23 mars 2012

Le harcèlement moral et la discrimination existent en droit administratif !

Dans un arrêt du 22 février 2012 n° 343410 et 343438, le Conseil d’État statue sur un arrêt de la CAA de Marseille qui avait condamné une Chambre d'Agriculture à des dommages et intérêts envers un de ses agents en réparation du préjudice moral résultant de faits de harcèlement moral et l'infirme en tant qu'il avait rejeté une demande indemnitaire au titre de la discrimination et au titre du préjudice matériel.

 On sait la difficulté pour les agents d'établir ce genre de faits. Le Conseil d’État prend en compte ces difficultés et  précise donc ceci, s'agissant de l'administration de la preuve :

"de manière générale, il appartient au juge administratif, dans la conduite de la procédure inquisitoire, de demander aux parties de lui fournir tous les éléments d'appréciation de nature à établir sa conviction ; que cette responsabilité doit, dès lors qu'il est soutenu qu'une mesure a pu être empreinte de discrimination, s'exercer en tenant compte des difficultés propres à l'administration de la preuve en ce domaine et des exigences qui s'attachent aux principes à valeur constitutionnelle des droits de la défense et de l'égalité de traitement des personnes ; que, s'il appartient au requérant qui s'estime lésé par une telle mesure de soumettre au juge des éléments de fait susceptibles de faire présumer une atteinte à ce dernier principe, il incombe au défendeur de produire tous ceux permettant d'établir que la décision attaquée repose sur des éléments objectifs étrangers à toute discrimination ; que la conviction du juge, à qui il revient d'apprécier si la décision contestée devant lui a été ou non prise pour des motifs entachés de discrimination, se détermine au vu de ces échanges contradictoires ; qu'en cas de doute, il lui appartient de compléter ces échanges en ordonnant toute mesure d'instruction utile"

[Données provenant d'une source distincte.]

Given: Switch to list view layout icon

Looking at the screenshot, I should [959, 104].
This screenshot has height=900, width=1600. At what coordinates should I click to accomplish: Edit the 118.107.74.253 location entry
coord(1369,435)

En d'autre termes le requérants doit justifier d'éléments de faits de nature à établir une présomption de discrimination. L'arrêt de la Cour est annulé au motif qu'il avait rejeté la demande de la requérante au motif que la requérante n'établissait pas elle-même la preuve de la discrimination.

S'agissant du préjudice la Haute Autorité reproche à la Cour de n'avoir pris en compte que le préjudice moral causé par le harcèlement moral, et non pas le préjudice matériel lié à une stagnation salariale retenue parmi les faits de harcèlement.

Cet arrêt devrait donc ouvrir la voie à une reconnaissance facilitées des pratiques discriminatoires et de harcèlement et une indemnisation plus aisée des victimes dans la sphère publique.

21 mars 2012

Adjoints au maire : ne pas confondre délégation de fonctions et délégation de signature !

Par un arrêt du 29 novembre 2011 n° 10DA01567 la Cour Administrative d'Appel de Douai tranche un point de droit intéressant.

Rappelons d’abord que l'article L. 2122-18 du code général des collectivités territoriales dispose que le maire peut, sous sa surveillance et sa responsabilité, déléguer par arrêté une partie de ses fonctions à un ou plusieurs de ses adjoints.

Première question posée par ce texte : la notion de délégation de fonctions correspond-elle à une délégation de pouvoirs ou à une délégation de signature ? En doctrine, les deux théories s'affrontent. En l'espèce la Cour de Douai a clairement opté pour l'assimilation à la délégation de pouvoirs.

La seconde question posée par ce texte est alors de savoir si la seule modalité juridique possible pour cette délégation aux adjoints est la délégation de fonctions (ou de pouvoirs) ou si, en application de l'adage qui peut le plus peut le moins, il est possible au maire de n'accorder que des délégations de signature aux adjoints. La pratique va dans le sens de la seconde solution comme l'illustre l'exemple du maire de Noyon qui avait donné sept délégations de fonctions et deux délégations de signature.

La Cour censure les premiers juges pour avoir considéré que cette distinction était purement formelle, ce qui est donc clairement une application de la théorie de l'assimilation des délégations de fonctions aux délégations de signature.

Dans la logique de sa solution, la Cour en tire toutes les conséquences sur le terrain du régime indemnitaire des adjoints et confirme qu'il est possible de moduler la "rémunération" des adjoints en fonction du type de délégation dont ils disposent.